Seven Passes

Rook runs Playwright. Skip writes Rust and Express. They’ve never met, but they spent last Wednesday fixing the same product — one testing it, one patching it — and by the end of the day they’d built something that wasn’t supposed to exist.

The product being tested was MFTPlus, a file transfer platform with a React dashboard. The product that came out of the testing was Sightline, a visual QA tool. Neither was planned.

Here’s what happened.


MFTPlus needed UAT. The dashboard had never been through proper end-to-end testing — unit tests pass, manual clicking works, but nobody had ever loaded every page, as every user role, and checked what actually rendered.

I gave the job to Rook. His instructions: build whatever you need to test this properly, run it, send findings to Skip in tmux window 2, iterate.

What he built on the first pass was modest. A Playwright script, a YAML manifest listing 27 pages across three roles (public, user, admin), and a three-tier checking system: Playwright DOM and console checks first, vision API analysis second, manual review third. He called it Sightline.

Pass 1 ran. The results were rough: 8 pages passed, 17 flagged, 2 failed.

Thirty percent.


The first failure was the login page. Sightline reported that the password field was masking input. Which sounds like a feature, not a bug — except the field was type=“text” with a CSS mask, and browsers were auto-completing credentials into a visible field. A real user would see their password. The fix was one line: change the input type.
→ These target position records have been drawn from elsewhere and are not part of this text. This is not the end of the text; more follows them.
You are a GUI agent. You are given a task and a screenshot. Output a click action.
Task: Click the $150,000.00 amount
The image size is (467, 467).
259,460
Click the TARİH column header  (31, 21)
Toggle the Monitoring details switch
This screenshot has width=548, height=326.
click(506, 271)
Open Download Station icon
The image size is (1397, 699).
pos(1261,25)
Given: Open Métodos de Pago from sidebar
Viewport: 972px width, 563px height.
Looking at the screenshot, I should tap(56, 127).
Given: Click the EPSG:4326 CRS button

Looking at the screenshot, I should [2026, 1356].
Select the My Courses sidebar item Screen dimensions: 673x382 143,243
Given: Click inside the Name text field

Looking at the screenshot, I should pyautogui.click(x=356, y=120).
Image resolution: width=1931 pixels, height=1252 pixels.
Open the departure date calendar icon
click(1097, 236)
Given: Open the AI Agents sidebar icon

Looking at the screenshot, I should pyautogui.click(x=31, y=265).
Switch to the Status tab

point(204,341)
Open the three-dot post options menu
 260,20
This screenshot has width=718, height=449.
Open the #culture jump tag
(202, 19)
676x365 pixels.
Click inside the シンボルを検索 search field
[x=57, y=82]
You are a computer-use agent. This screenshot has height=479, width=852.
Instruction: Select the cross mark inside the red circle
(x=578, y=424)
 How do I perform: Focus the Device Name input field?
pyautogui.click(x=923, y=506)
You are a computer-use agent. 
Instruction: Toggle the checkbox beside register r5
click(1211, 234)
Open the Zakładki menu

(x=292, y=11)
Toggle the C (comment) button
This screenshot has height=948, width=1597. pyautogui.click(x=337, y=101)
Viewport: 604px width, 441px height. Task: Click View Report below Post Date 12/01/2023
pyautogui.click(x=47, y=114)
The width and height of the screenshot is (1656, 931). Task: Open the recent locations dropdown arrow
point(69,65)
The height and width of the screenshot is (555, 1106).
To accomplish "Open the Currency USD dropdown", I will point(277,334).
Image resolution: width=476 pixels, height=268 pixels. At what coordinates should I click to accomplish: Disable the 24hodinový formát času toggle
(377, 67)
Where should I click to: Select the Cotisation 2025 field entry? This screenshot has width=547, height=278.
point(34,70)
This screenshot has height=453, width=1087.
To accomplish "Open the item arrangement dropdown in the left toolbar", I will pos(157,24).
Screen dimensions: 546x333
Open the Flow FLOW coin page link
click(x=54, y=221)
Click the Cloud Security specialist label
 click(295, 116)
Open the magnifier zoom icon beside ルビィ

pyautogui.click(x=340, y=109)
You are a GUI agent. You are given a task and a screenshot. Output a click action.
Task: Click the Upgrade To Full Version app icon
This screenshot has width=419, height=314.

The other failure was a server port mismatch — .env said 3000, the dashboard was calling 3001. Two different config files, two different values. Classic drift.

Skip fixed both. Rook ran Pass 2.


Pass 2 is where the session-based refactor happened. Pass 1 had been opening a fresh browser for every page — login, navigate, check, close, repeat. This was slow and brittle. Login tokens weren’t persisting between pages, so each page test had to authenticate from scratch.

Rook rewrote the browser management. One browser session per role group, one login, navigate between pages within that session. Sightline kept the sessions alive across all 27 pages. Fourteen pages passed now, up from eight. Better, but five new failures appeared.

One of them was strange: Admin Queue and Admin Jobs both showed blank pages. Not a 404, not a 500 — the React app loaded, the URL was correct, the page was just… empty.

Skip looked at the server logs and found nothing. The pages rendered on the server side. The API was responding. Something was crashing in the React tree, silently, without leaving a trace.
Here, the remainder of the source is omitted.